N/A: Kikou :) Tout d'abord, je voulais vous remercier du fond du coeur pour les reviews que j'ai eu. Vous ne pouvez pas savoir à quel point ça me fait plaisir. Ca fait vraiment du bien au moral quand ça ne va pas fort :) Comme promis, voilà la suite, qui j'espère vous plaira ;)

J'ai fini de recopié la troisième partie, que j'aimerai paufiner un peu avant de l'envoyer à corriger, mais je suis désolé si ça prends un ou deux jours de plus, ce n'est vraiment pas ma décision :( Merci à nouveau à NiniZik pour la correction ;)

Poutous à tous, et enjoy :)


Les ténèbres précèdent toujours l'aurore.



«Savoir que tu n'es pas seul n'est pas suffisant. Tu as besoin de plus que ça.»


« Alors il aurait dû tout simplement partir.»


« Peut-être qu'il ne pouvait pas. Peut-être qu'il avait besoin que ce soit elle qui le quitte»


«De qui on parle là exactement?»


Colère

Une autre étape du deuil est la colère. A ce stade, on a dépassé une partie ou la totalité du déni, mais on est à présent en colère en ce qui concerne la perte. On peut avoir envie de s'en prendre à quelque chose ou à quelqu'un, ou d'exprimer sa colère de façon qui nous est familière.


Il comprit qu'elle était repartie avant même d'entrer dans la chambre, et de réaliser que le peu d'affaires qu'elle avait emmené avait disparu avec elle.

Il le sut dès l'instant où il franchit la porte, et qu'un silence de plomb l'accueillit. C'était dans ce silence presque palpable qu'il était entré tous les jours durant les six derniers mois, et sa lourdeur aujourd'hui ne voulait dire qu'une chose. Il libéra Hank de sa laisse, et le chien descendit les escaliers à toute vitesse, allant renifler toutes les pièces avec avidité. Pour finalement revenir auprès de son maître, tête baissée, queue entre les pattes. Gil n'avait pas été le seul être vivant à se réjouir du retour de Sara.

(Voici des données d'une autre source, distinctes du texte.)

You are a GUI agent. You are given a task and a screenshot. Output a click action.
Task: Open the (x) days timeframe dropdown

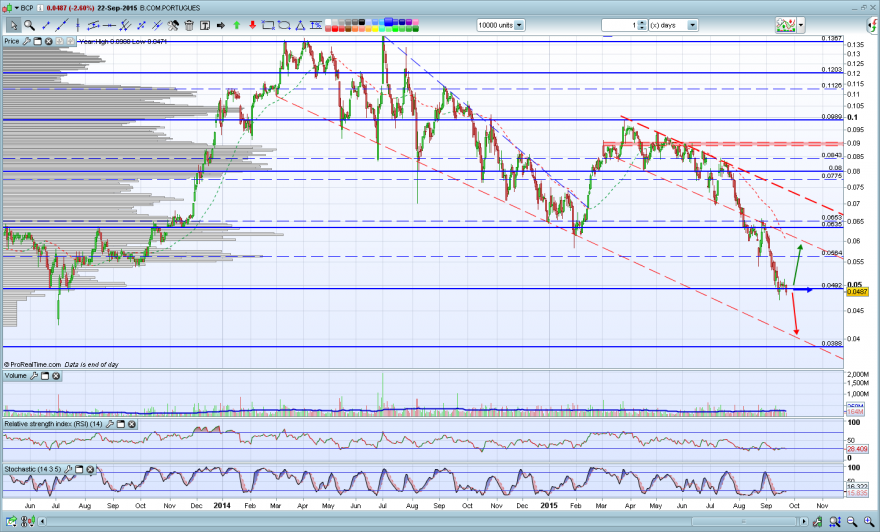[x=693, y=25]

Et il ne serait pas le seul à ressentir le contrecoup de sa courte visite.

Malgré sa certitude, il se rendit tout de même jusqu'à la chambre. Il demeura un temps indéterminé debout à l'embrasure de la porte, fixant le lit parfaitement fait, la chaise vide que son sac de voyage et son manteau avaient occupé pendant quelques jours. Hank s'était assis à ses pieds et gémissait doucement, alors qu'il sentait sa poitrine se serrer un peu plus à chaque seconde qui passait, progressivement envahi par un sentiment qu'il n'arrivait pas exactement à identifier.

Et puis son téléphone sonna, au creux de sa poche.

Il le sortit, et observa ce qui s'affichait sur l'écran pendant deux sonneries. Seulement quinze jours plus tôt, lire ce nom l'aurait fait sourire, et son moral aurait instantanément remonté, qu'importe la journée qu'il avait eu. Sa réaction n'aurait pas pu être plus différente aujourd'hui. Sa respiration s'accéléra, suivant le rythme de son cœur, il comprit alors la nature de ce qui l'envahissait.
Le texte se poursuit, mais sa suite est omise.